### [What you are asked to do]
Write out the entries below in full, exactly as given.

### [Data supplied]
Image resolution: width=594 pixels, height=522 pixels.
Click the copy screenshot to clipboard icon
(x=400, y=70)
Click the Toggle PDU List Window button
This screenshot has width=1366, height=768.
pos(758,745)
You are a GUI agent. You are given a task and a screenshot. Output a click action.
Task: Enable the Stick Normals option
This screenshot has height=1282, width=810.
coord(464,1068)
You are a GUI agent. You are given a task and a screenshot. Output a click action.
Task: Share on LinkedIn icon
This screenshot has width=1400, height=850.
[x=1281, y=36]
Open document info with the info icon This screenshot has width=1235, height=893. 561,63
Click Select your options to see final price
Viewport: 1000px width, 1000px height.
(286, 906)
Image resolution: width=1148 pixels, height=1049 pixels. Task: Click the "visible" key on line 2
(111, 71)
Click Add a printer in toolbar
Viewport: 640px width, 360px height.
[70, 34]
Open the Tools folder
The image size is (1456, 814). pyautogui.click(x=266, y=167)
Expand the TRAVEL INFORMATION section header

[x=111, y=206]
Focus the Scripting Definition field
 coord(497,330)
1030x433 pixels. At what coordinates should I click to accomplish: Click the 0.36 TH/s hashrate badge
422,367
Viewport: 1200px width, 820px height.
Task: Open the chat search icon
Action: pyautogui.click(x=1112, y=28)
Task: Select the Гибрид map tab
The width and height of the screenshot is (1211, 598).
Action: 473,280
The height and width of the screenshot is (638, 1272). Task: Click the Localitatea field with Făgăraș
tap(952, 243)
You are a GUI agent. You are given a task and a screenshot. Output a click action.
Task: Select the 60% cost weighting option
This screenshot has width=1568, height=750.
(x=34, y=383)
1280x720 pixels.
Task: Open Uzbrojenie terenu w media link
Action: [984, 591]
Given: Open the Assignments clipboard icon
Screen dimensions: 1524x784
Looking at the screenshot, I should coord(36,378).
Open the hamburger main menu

### [Solution below]
Image resolution: width=594 pixels, height=522 pixels.
Click the copy screenshot to clipboard icon
(x=400, y=70)
Click the Toggle PDU List Window button
This screenshot has width=1366, height=768.
pos(758,745)
You are a GUI agent. You are given a task and a screenshot. Output a click action.
Task: Enable the Stick Normals option
This screenshot has height=1282, width=810.
coord(464,1068)
You are a GUI agent. You are given a task and a screenshot. Output a click action.
Task: Share on LinkedIn icon
This screenshot has width=1400, height=850.
[x=1281, y=36]
Open document info with the info icon This screenshot has width=1235, height=893. 561,63
Click Select your options to see final price
Viewport: 1000px width, 1000px height.
(286, 906)
Image resolution: width=1148 pixels, height=1049 pixels. Task: Click the "visible" key on line 2
(111, 71)
Click Add a printer in toolbar
Viewport: 640px width, 360px height.
[70, 34]
Open the Tools folder
The image size is (1456, 814). pyautogui.click(x=266, y=167)
Expand the TRAVEL INFORMATION section header

[x=111, y=206]
Focus the Scripting Definition field
 coord(497,330)
1030x433 pixels. At what coordinates should I click to accomplish: Click the 0.36 TH/s hashrate badge
422,367
Viewport: 1200px width, 820px height.
Task: Open the chat search icon
Action: pyautogui.click(x=1112, y=28)
Task: Select the Гибрид map tab
The width and height of the screenshot is (1211, 598).
Action: 473,280
The height and width of the screenshot is (638, 1272). Task: Click the Localitatea field with Făgăraș
tap(952, 243)
You are a GUI agent. You are given a task and a screenshot. Output a click action.
Task: Select the 60% cost weighting option
This screenshot has width=1568, height=750.
(x=34, y=383)
1280x720 pixels.
Task: Open Uzbrojenie terenu w media link
Action: [984, 591]
Given: Open the Assignments clipboard icon
Screen dimensions: 1524x784
Looking at the screenshot, I should coord(36,378).
Open the hamburger main menu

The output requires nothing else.